Blinkblink. Magic! Yay magic! He considers showing his own magic off but decides that he's more curious about the story than vain about magic. He walks closer to the demon to look at the little ivory unicorn, not because he needs to do it to see it better, but because the very uncomfortable maybe-a-threat distance they were keeping from each other is not very conductive to effective communication in his opinion.
Sadde takes it and grins. Then he points at the unicorn, at the demon, and moves his index finger between pointing at each of them in a movement he hopes means something like "relationship" or "communication" and then ends this whole gesturing thing with another questioning gesture.
Does his gaze accidentally slip again? Yes, yes it does. That is a very attractive demon, and Sadde has not thought thoughts about attractive people in general in a few years.
Sadde laughs. Well, maybe if he knew what exactly that question meant...
He might have some idea. He puts the unicorn in a pocket—the one without the key—and asks a question, gesturing at the demon's body and then at his own, pulling on the neck of his shirt to demonstrate that he is in fact wearing one.
Well. He guesses that's as good a reason as any! Hmm...
He puts his hand in the pocket with the key and presses it against his thigh until he has pierced the inside of his trousers with it. Then, with some not-totally-comfortable magic, absorbs the key into his body. Specifically, he embeds it in his thigh bone, because he really does not want to lose it. The whole process doesn't last much more than a second.
And now he's naked as well. Because Shrug. Smile. He folds his clothes neatly and drops them by his feet.

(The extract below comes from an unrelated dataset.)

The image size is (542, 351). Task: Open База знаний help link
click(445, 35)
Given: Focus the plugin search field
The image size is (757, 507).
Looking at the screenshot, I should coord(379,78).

So, where were they? Ah, yes, talking about unicorns and statues and occasionally checking a demon out.
He sits down amid the remains of the lizard, picks out a bit of tasty lizard flesh and eats it, makes a gesture perhaps intended to indicate that Sadde may also have some lizard if he likes, and then starts separating flesh from bones and reshaping the bones into more little figurines. The lizard's ribcage becomes a lacy ivory mountain.
Sadde sits down as well, and ponders how to explain that he doesn't need to eat.
He decides to just leave that for when he knows more words in common with the demon and instead just shakes his head a bit and says "Thank you, I'm fine," rubbing his stomach to indicate something to that effect.
He watches the lacy ivory mountain being made with interest.